Выбрать главу

- Тихо, - сказал Вирайя.- Это наши враги. Держи правее.

Они ушли благополучно, хотя прожектор время от времени подметал гладь, вызывая нервный писк в заречных тростниках, где миллионными стаями селились птицы-ткачики.

Скоро Аштор стало совсем худо. Она лежала, не поднимаясь и не проявляя интереса к окружающему. День и ночь глаза были прикрыты опухшими веками. Ориане едва удавалось накормить ее вязкой кашицей - на барже обнаружили запас манной крупы. Твердая пища причиняла Аштор сильную боль, она стонала и отплевывалась. Десны опухли и кровоточили все сильнее, во рту появились язвы.

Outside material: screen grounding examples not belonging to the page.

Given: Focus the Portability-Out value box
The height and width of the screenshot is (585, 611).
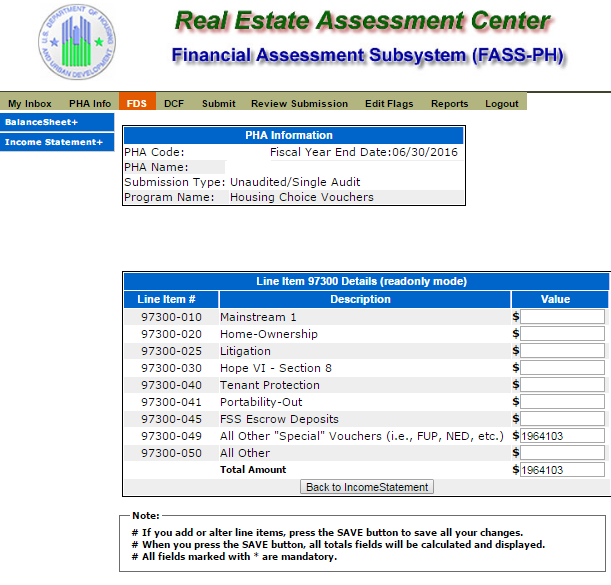Looking at the screenshot, I should (562, 402).
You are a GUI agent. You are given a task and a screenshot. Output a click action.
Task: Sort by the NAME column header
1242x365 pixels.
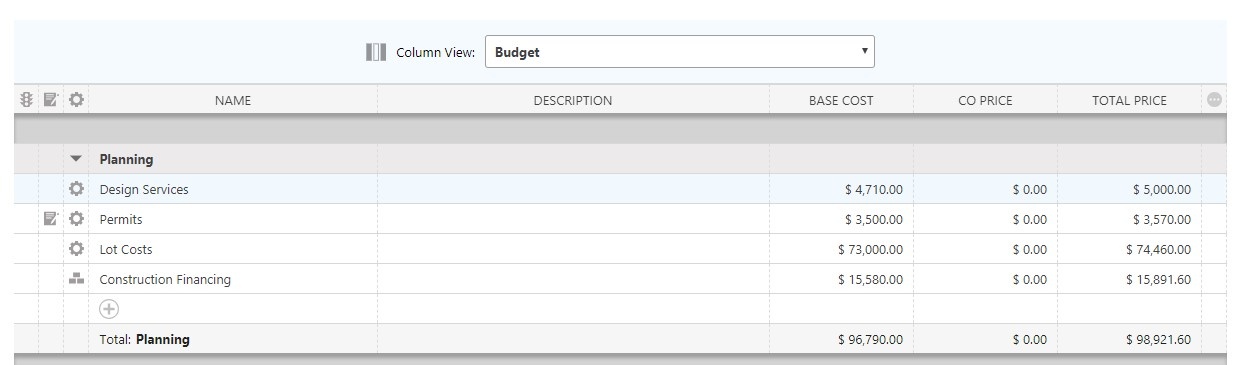[x=233, y=100]
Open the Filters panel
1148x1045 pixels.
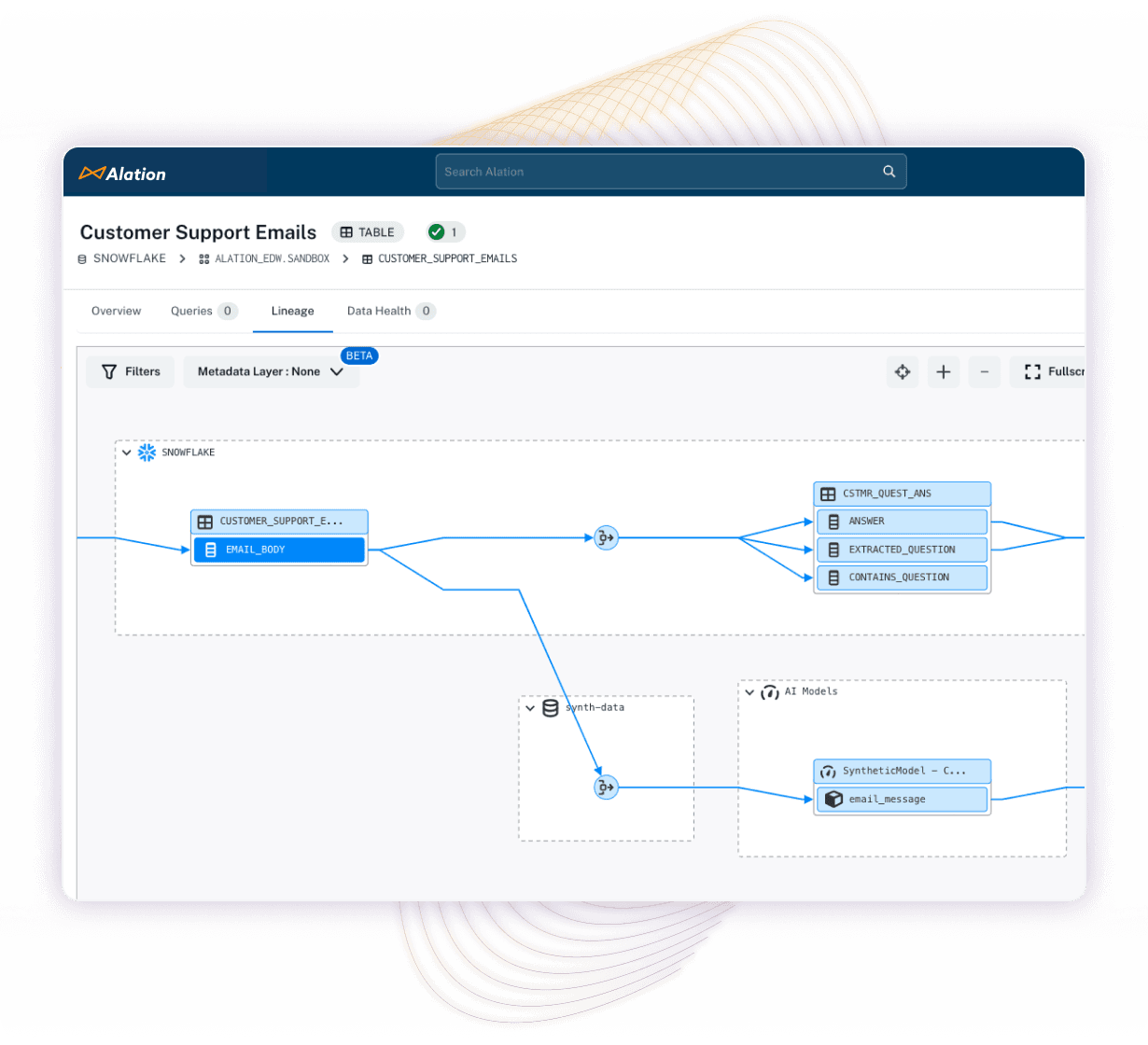point(130,371)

На десятый день пришла большая, неожиданная удача. Наугад обшаривая эфир, пилот каждый вечер убеждался, что мир Избранных почти угас. Еще можно было изредка разобрать полустертый помехами рапорт командира "черной стрелы" или стальной рев сверхмощной радиостанции Меру: "Всем Избранным, независимо от посвящения, предписывается немедленно связаться с диспетчерской Внутреннего Круга на волнах..."

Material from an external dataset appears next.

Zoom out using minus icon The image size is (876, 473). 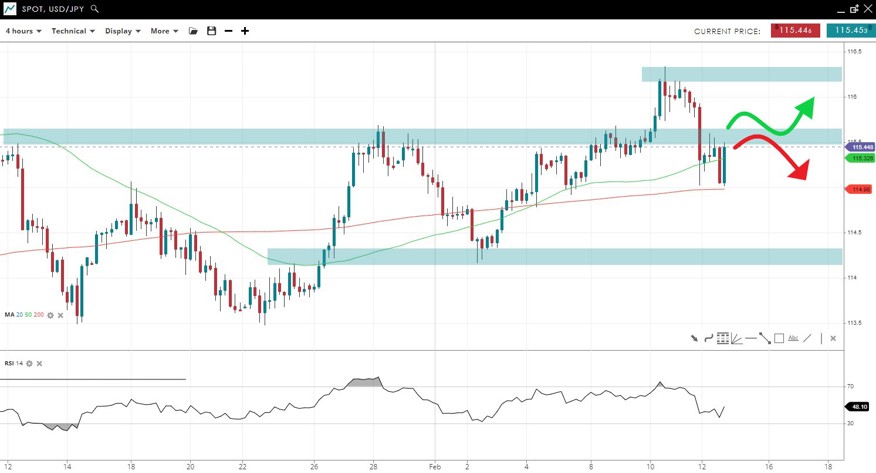point(228,31)
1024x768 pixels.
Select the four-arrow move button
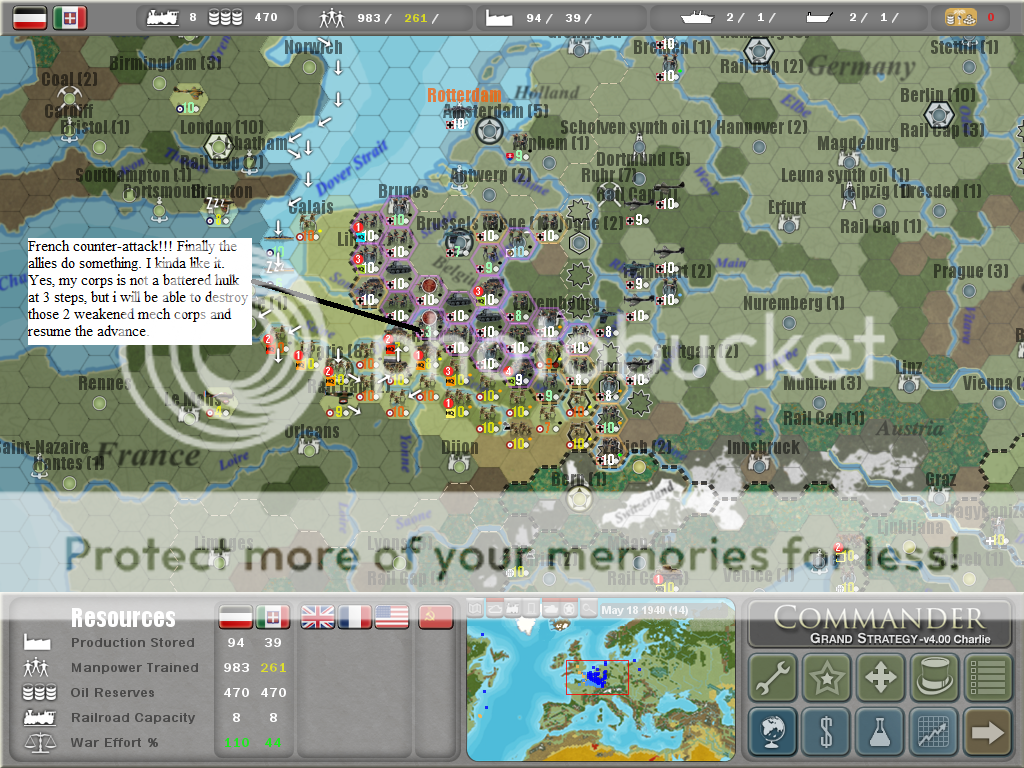881,678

Да, жил еще эфир, но то была уже агония, тщетные попытки сохранить лоскутья гибнущей культуры. И вот среди панической сумятицы, межматериковой переклички постов, ставших недоступными друг для друга, как разные планеты, на фоне передаваемой каким-то безумцем танцевальной музыки, вдруг прорезался монотонно, настойчиво бормочущий голос: "Шаршу Энки вызывает Вирайю Конт... вызывает Аштор Аруми... сектор Двухречья вызывает..."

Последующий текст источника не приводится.